At some point, you have to change the people who are there, not just change to different people.

It must be said that part of the problem is that many customers of the major US airlines are more akin to people who once took the bus, because it was the cheapest travel mode, than to people who once took the train and sat in the first-class compartment. In the race to the bottom that has been pricing strategy for US airlines, they have found it. That is why the foreign airlines do better--In Europe, those who travel routinely by air are the business and well-to-do travelers, because there are other less expeditious but cheaper modes for the short distances involved that can carry the rest. This is a problem simply because many people who fly don't know how the process works, and when it surprises them in a negative way, sometimes they only have anger as a response. We've all seen it time and time again. DYKWIA behaviors aren't just for wealthy flyers. I offer as an example the couple who were removed in Houston last week.
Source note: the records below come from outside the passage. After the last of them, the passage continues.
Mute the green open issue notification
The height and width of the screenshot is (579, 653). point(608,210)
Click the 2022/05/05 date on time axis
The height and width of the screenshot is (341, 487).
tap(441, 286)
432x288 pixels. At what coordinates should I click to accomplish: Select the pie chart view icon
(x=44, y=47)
But Munoz (or anyone in his position) can't say that to employees because it is guaranteed to leak when he does and it will look like "us versus them", or showing disrespect to his customers. And so it would be. The challenge is finding ways to bring out positive behavior from people who are stressed in multiple ways, and not necessarily in ways they are used to.

I'm trying to recall whose advertising it was from a few years back that talked about the flying experience from the infrequent passenger's perspective--the unexplained delays, the silent treatment, the hurry up and wait, the changing stories--to express how that airline "understood". I'm not sure it wasn't United. That's the right strategy--train employees to experience what the customers experience, so that they learn to work within that sensitivity.
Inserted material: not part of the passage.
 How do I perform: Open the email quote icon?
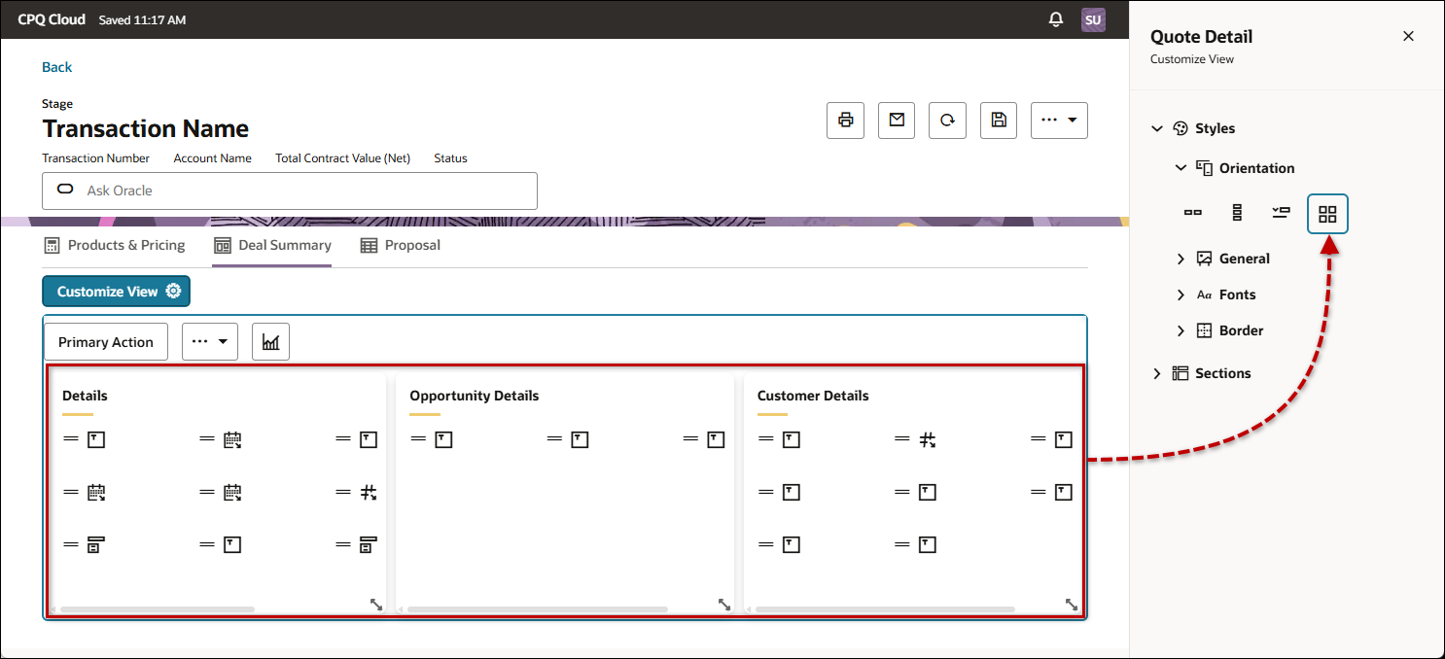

Had the gate agent for 3411 done that, we would not have just set a record for thread length. She missed every single opportunity to remove the sting from the barb, thinking that bluster would carry her through a bad situation instead of empathy, even within the (much too) narrow context of the options provided to her. That has to be fixed, but it won't be fixed by a continuing succession of CEO's whose only real qualifications are knowing what EBITDA means, a good resume, and availability.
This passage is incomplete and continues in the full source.